→ What you need to do:
a. Answer these questions from the border militarization passage:
(i) What is the title of the book by Pablo Vila?
(ii) What share of U.S. Border Patrol Agents does the passage say are Latinos?
(iii) In what year was Ezekiel Hernandez shot?
b. Retype the border militarization passage from "We’ve seen this" to "by border militarization.".
c. Extend the border militarization passage, picking up after its final sentence.

→ Excerpted text:

It would be easy to blame whites for these contradictions but we would be incorrect in doing so. In his book Crossing Borders, Reinforcing Borders, Sociologist Pablo Vila has demonstrated that Latinos in the city of El Paso, Texas, (the city near where Sergio was killed) generally support a militarized border despite the fact that many of them are of immigrant stock themselves. Also, over 50 percent of U.S. Border Patrol Agents are Latinos themselves who have dedicated their lives to rather vehement anti-Latino measures. I would not be surprised to hear in the coming days that the Border Patrol Agent who gunned down Sergio was a Latino. His race/ethnicity will likely be politicized as a rationale for how and why Sergio’s race was not a factor in why he was slain.

We’ve seen this before in cases of police brutality towards African-American and Latino youth who have been unjustly killed by black or Latino police officers. In 1997, 18 year-old Ezekiel Hernandez was shot by a Marine sniper stationed covertly near his family’s farm in Redford, Texas. Ezekiel was racially profiled as being an immigrant drug smuggler by a Marine who was also a Latino. Like Sergio, Ezekiel was merely hanging out near the Rio Grande when he took a bullet. He also died. Besides the three year age difference between the two victims, the only difference between Sergio’s and Ezekiel’s death was that Ezekiel was a U.S. citizen. That case serves as a reminder that most Latinos are not immigrants and that racial profiling does not depend upon a white profiler. Both deaths were encouraged and have been justified by border militarization.

→ Recorded data:
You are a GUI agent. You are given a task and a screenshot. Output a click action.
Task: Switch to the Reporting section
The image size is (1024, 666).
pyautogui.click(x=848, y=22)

→ Written responses:
a.
(i) Crossing Borders, Reinforcing Borders
(ii) Over 50 percent
(iii) 1997

b.
We’ve seen this before in cases of police brutality towards African-American and Latino youth who have been unjustly killed by black or Latino police officers. In 1997, 18 year-old Ezekiel Hernandez was shot by a Marine sniper stationed covertly near his family’s farm in Redford, Texas. Ezekiel was racially profiled as being an immigrant drug smuggler by a Marine who was also a Latino. Like Sergio, Ezekiel was merely hanging out near the Rio Grande when he took a bullet. He also died. Besides the three year age difference between the two victims, the only difference between Sergio’s and Ezekiel’s death was that Ezekiel was a U.S. citizen. That case serves as a reminder that most Latinos are not immigrants and that racial profiling does not depend upon a white profiler. Both deaths were encouraged and have been justified by border militarization.

c.
Border militarization did not inaugurate anti-Latino violence in the U.S. It has merely built upon a tradition. From the moment when the current U.S.-Mexico border was forged after an act of military aggression by the U.S. towards Mexico, systemic violence towards Latinos has been a proven method for the U.S. to reinforce its sovereignty and nationalism in times of economic crisis. Latinos were violently repressed in the 1930s and 1950s as they were scapegoated as the source of national economic and social decline. Those moments witnessed the targeting of U.S. born and immigrant Latinos alike. In retrospect, we can see the mistakes made in those moments. But, we cannot see how we are repeating the same mistakes now. In his book, Lynching in the West, Ken Gonzales Day reveals that Latinos were lynched in the southwest at a comparable rate as African-Americans were in the south during the late 19th and early 20th centuries.

Studies conducted by the National Lawyers Guild, Amnesty International, and Human Rights Watch show that blacks and Latinos have also been wrongly targeted for police harrassment and mass incarceration in our cities in the mid to late 20th and now early 21st centuries. If one counts the number of Latinos falling victim to border militarization, then Latinos can be described as the group who are most victimized by police brutality in the U.S. While international human rights organizations have been quick to identify these crises, the fact that we normalize them is indicative of deeper dilemmas. Pride can blind us from reason.

In addition, MALDEF has recently shown that anti-Latino hate crimes have increased by roughly 50 percent in recent years. Some of the more known cases have been the murder of Jose Ramirez at the hand of four white teenagers in Shenandoah Pennsylvania who screamed warnings that the violence they wailed down upon Ramirez would also target any Mexicans in their predominantly white town, if they did not choose to leave on their own will. Those teens were acquitted of murder charges due largely to arguments that practiced misplaced patriotism. A few years later, Marcelo Lucero was beaten and stabbed to death in Los Island New York after a group of white teens and young adults went “beaner hopping” a term they used to justify their anti-Latino vigilante violence as a method of recreation. The boldness through which those vigilantes have operated seems reminiscent of one previous time period in particular…the Jim Crow South.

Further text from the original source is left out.